Ensuring a value is retrieved only once - go

I'm developing a Go package to access a web service (via HTTP). Every time I retrieve a page of data from that service, I also get the total of pages available. The only way to get this total is by getting one of the pages (usually the first one). However, requests to this service take time and I need to do the following:
When the GetPage method is called on a Client and the page is retrieved for the first time, the retrieved total should be stored somewhere in that client. When the Total method is called and the total hasn't yet been retrieved, the first page should be fetched and the total returned. If the total was retrieved before, either by a call to GetPage or Total, it should be returned immediately, without any HTTP requests at all. This needs to be safe for use by multiple goroutines. My idea is something along the lines of sync.Once but with the function passed to Do returning a value, which is then cached and automatically returned whenever Do is called.
I remember seeing something like this before, but I can't find it now even though I tried. Searching for sync.Once with value and similar terms didn't yield any useful results. I know I could probably do that with a mutex and a lot of locking, but mutexes and a lot of locking don't seem to be the recommended way to do stuff in go.

General "init-once" solution
In the general / usual case, the easiest solution to only init once, only when it's actually needed is to use sync.Once and its Once.Do() method.
You don't actually need to return any value from the function passed to Once.Do(), because you can store values to e.g. global variables in that function.
See this simple example:
var (
total int
calcTotalOnce sync.Once
)
func GetTotal() int {
// Init / calc total once:
calcTotalOnce.Do(func() {
fmt.Println("Fetching total...")
// Do some heavy work, make HTTP calls, whatever you want:
total++ // This will set total to 1 (once and for all)
})
// Here you can safely use total:
return total
}
func main() {
fmt.Println(GetTotal())
fmt.Println(GetTotal())
}
Output of the above (try it on the Go Playground):
Fetching total...
1
1
Some notes:
You can achieve the same using a mutex or sync.Once, but the latter is actually faster than using a mutex.
If GetTotal() has been called before, subsequent calls to GetTotal() will not do anything but return the previously calculated value, this is what Once.Do() does / ensures. sync.Once "tracks" if its Do() method has been called before, and if so, the passed function value will not be called anymore.
sync.Once provides all the needs for this solution to be safe for concurrent use from multiple goroutines, given that you don't modify or access the total variable directly from anywhere else.

Exercises:
a: From the Go sync.Once thread, reproduce the passage starting with "func GetTotal() int" and going on through "and for all)".
b: In the Go sync.Once thread, which is said to be faster for this purpose: a mutex or sync.Once?

Provided information:

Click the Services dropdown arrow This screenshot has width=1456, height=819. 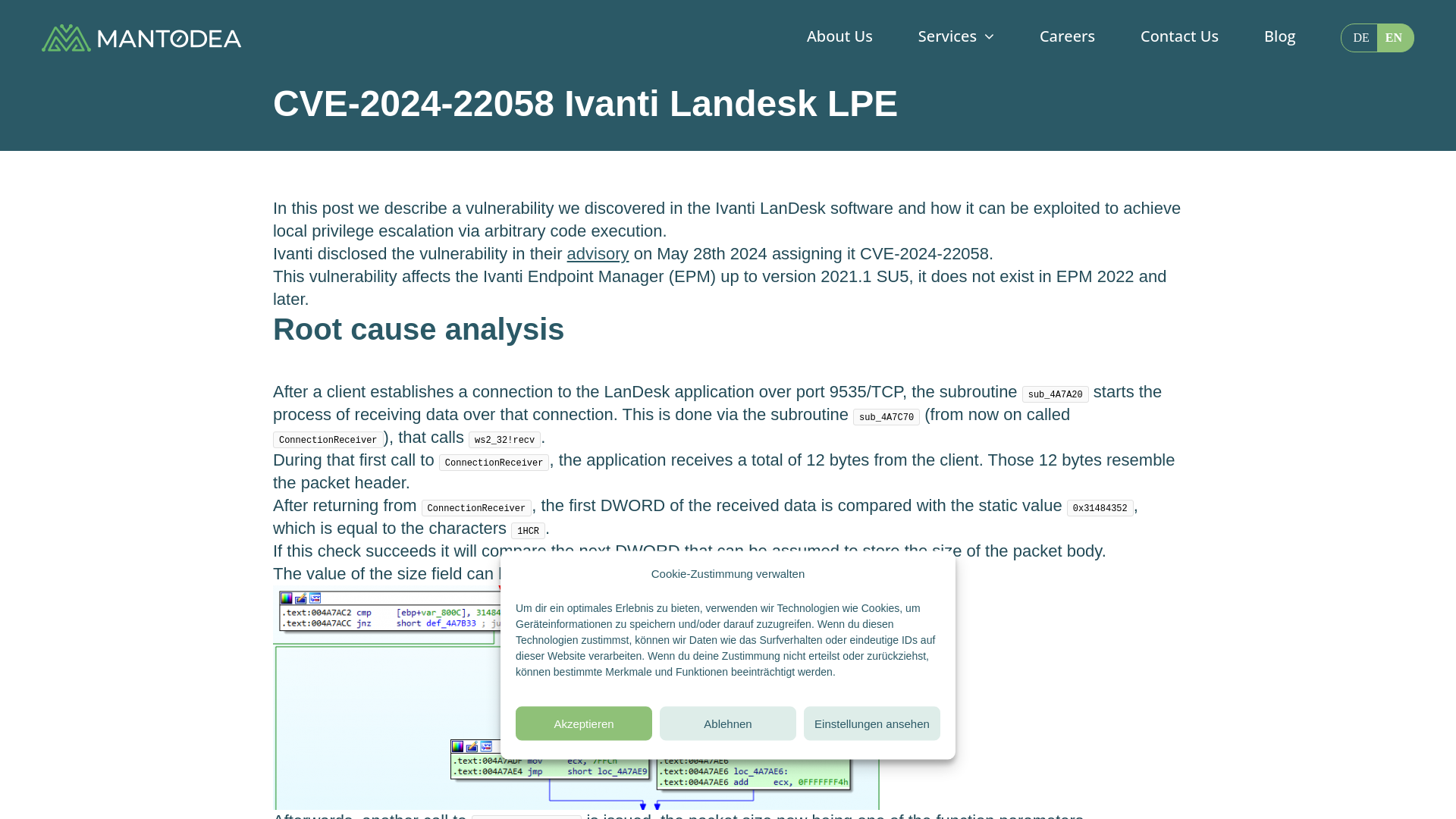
...
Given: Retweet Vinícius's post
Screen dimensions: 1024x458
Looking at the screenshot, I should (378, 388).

Solved problems:
a:
func GetTotal() int {
// Init / calc total once:
calcTotalOnce.Do(func() {
fmt.Println("Fetching total...")
// Do some heavy work, make HTTP calls, whatever you want:
total++ // This will set total to 1 (once and for all)

b: sync.Once is faster than using a mutex.